SaaS license$20K-$200K
Implementation & configuration$5K-$30K
Training & change management$3K-$15K
Integration work$5K-$25K
Internal admin time$5K-$15K
Realistic Year 1 total$38K-$285K

Year 2 often looks better because implementation costs drop away and the vendor continues carrying the infrastructure burden.

Often overlooked

Hidden Costs of Building

Hallucination management

Legal output needs to be right, not just plausible. Building a reliable evaluation and review process is a real project in itself.

Model deprecation

Underlying models change fast. What works today may break or need retuning tomorrow.

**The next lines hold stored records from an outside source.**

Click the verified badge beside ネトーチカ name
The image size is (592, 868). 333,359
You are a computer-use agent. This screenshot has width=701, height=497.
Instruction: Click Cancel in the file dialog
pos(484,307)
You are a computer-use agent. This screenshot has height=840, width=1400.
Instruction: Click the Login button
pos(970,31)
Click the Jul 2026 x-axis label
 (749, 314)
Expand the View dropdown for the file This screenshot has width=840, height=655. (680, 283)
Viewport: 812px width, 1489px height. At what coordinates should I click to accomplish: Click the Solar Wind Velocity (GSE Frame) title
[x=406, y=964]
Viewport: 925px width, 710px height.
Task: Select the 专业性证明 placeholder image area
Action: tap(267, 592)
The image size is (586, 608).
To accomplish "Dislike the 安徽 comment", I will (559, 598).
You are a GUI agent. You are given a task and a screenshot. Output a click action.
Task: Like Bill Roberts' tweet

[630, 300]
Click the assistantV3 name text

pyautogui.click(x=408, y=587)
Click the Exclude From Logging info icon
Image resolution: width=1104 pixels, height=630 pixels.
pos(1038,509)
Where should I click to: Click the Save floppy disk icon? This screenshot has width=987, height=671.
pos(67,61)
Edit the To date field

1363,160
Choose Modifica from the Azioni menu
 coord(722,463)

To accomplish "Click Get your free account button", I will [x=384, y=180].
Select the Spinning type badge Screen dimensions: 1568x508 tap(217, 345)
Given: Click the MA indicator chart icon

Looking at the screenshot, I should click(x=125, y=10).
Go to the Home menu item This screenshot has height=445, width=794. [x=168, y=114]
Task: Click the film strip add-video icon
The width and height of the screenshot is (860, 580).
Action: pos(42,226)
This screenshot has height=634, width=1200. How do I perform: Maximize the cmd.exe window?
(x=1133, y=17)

Security and compliance debt

Access controls, logging, governance, and data handling do not disappear just because the workflow started as an experiment.

Opportunity cost

Every hour your team spends maintaining AI infrastructure is an hour not spent on legal work, process improvement, or business support.

Who Should Do What

The right answer depends on your team’s profile. Here are three common archetypes.

Build

The Curious Solo Practitioner

1-2 person team • Low volume • Tech-curious

You process a manageable volume of documents and have genuine interest in understanding how LLMs work. Your time is relatively flexible, and the learning itself has value. Start small, keep the use case narrow, and treat the process as a way to build judgment.

Hybrid

The Innovation-Minded Mid-Size Team

5-15 person team • Moderate volume • Some tech comfort

Buy a purpose-built platform for your core, high-stakes workflows. Build lighter-weight automations around the edges, such as intake triage, first-draft helpers, or internal knowledge tools. Use those experiments to learn what you actually need.

Decision Path

Walk through three gateway questions. Each one narrows the recommendation.

1

Do errors in AI output create real legal or business risk?

Yes

Lean toward purpose-built legal AI, especially if the output will influence negotiation, review, or compliance decisions.

No / lower stakes

You have more room to experiment with internal tools, lighter workflows, and direct AI assistants.

2

Do you need this in production within 6 months?

Yes

Buying usually gets you to value faster because the infrastructure, workflows, and controls already exist.

No

You may have enough flexibility to build, test, and learn before locking into a platform decision.

3

Do you have technical capability and time to invest?

Yes

Building can make sense for selected use cases, especially where the learning itself has value.

No

Lean toward buying, or keep experimentation very lightweight so it does not become a maintenance burden.

The Bottom Line

Three principles to anchor your decision.

1

Match the tool to the stakes.

High-stakes, high-volume legal work demands purpose-built reliability. The cost of getting it wrong can easily exceed the cost of a software subscription.

2

Building is for learning, not for saving money at scale.

A DIY approach can make sense when the goal is prototyping, learning, or handling lower-risk work. It rarely stays cheap once maintenance, quality, and compliance become real requirements.

3

The best teams often do both.

Buy your core platform. Build at the edges. Use small experiments to become a smarter buyer and a better internal operator.